**Tasks for this exercise**:
1 - In the GNIP tweet notebook, what does it say is wrong with the GNIP `geo` field?
2 - Extend the GNIP tweet notebook past its final cell.

--- begin Excerpt to read ---

In [2]:
import json, iso8601, fiona, pprint

# Load, Clean, Sort, Export from GNIP

This notebook: 

1. Loads raw gnip data
1. Filters for a geotag
1. Identifies all tweets within an area of interest
1. Finds Unique Users
1. Writes full GNIP GEOJSONL files per user for users with at least 1 tweet in the area of interest

## [Spark Status](http://epic-analytics.cs.colorado.edu:4040/jobs/)

In [5]:
#Load the files
raw_strings = sc.textFile('/data/chime/matthew/gnip-geo/*/*')

#Filter out the duds
strings = raw_strings.filter(lambda x: x!="")

#JSONs
jsons  = strings.map(json.loads)

tweet_jsons = jsons.filter(lambda x: 'info' not in x.keys())

## Step 1. Load all the Tweets!
### 2 Crucial Steps
1. A lot of tweets do not actually have lat/lon that will work for our purposes
1. The GNIP `geo` field is backwards from convention

In [6]:
def fix_geo(t):
    t['geo']['coordinates'].reverse()
    return t

tweets_with_geo = tweet_jsons.filter(lambda t: 'geo' in t.keys())

geo_tweets = tweets_with_geo.map(fix_geo)
# geo_tweets.cache()

### Check that this is working so far

In [7]:
pprint.pprint(geo_tweets.take(1)[0])

--- end Excerpt to read ---
--- begin Record extracts ---

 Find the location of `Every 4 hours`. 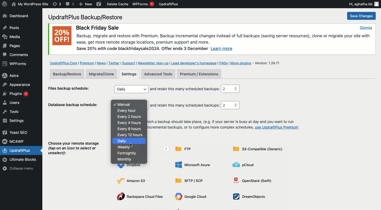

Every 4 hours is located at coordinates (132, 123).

--- end Record extracts ---
--- begin Record extracts ---

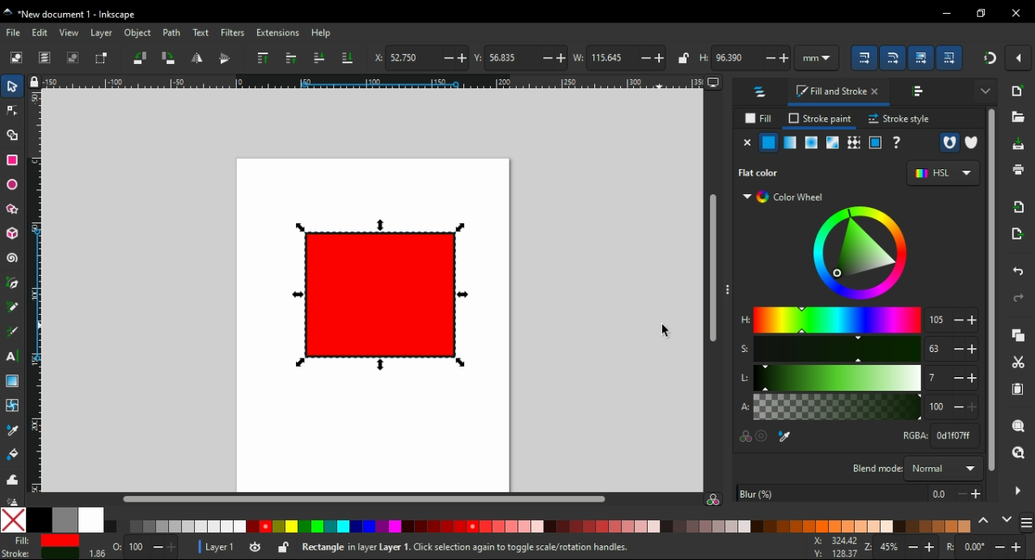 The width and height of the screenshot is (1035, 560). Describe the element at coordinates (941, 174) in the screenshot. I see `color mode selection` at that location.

--- end Record extracts ---

**Outputs in order**:
1 - It is backwards from convention.

2 -
{u'actor': {u'displayName': u'Francisco Aguirre',
            u'favoritesCount': 16,
            u'followersCount': 161,
            u'friendsCount': 391,
            u'id': u'id:twitter.com:304010396',
            u'image': u'https://pbs.twimg.com/profile_images/378800000377728270/38ef32f591f5da633484526d17bf9bfa_normal.jpeg',
            u'languages': [u'es'],
            u'link': u'http://www.twitter.com/fraconicr',
            u'links': [{u'href': None, u'rel': u'me'}],
            u'listedCount': 2,
            u'location': {u'displayName': u'Tifton, GA',
                          u'objectType': u'place'},
            u'objectType': u'person',
            u'postedTime': u'2011-05-23T19:45:25.000Z',
            u'preferredUsername': u'fraconicr',
            u'statusesCount': 549,
            u'summary': None,
            u'twitterTimeZone': u'Mountain Time (US & Canada)',
            u'utcOffset': u'-21600',
            u'verified': False},
 u'body': u'Bendiciones!!! @ Iglesia VID

## Optional: Export subsets of the data as `.geojsonl` files
This is not by user, this is all tweets in one file (i.e., BIG)

## Step 2: Group tweets by user

In [8]:
tweets_gb_user = geo_tweets.groupBy(lambda t: t['actor']['id'])
tweets_gb_user.cache() #We should probably cache these? If we want to use them again?

PythonRDD[7] at RDD at PythonRDD.scala:53

#### Check on the status of this operation, should see a tuple of: `(user_id, iterable)`

In [9]:
pprint.pprint(tweets_gb_user.take(1)[0])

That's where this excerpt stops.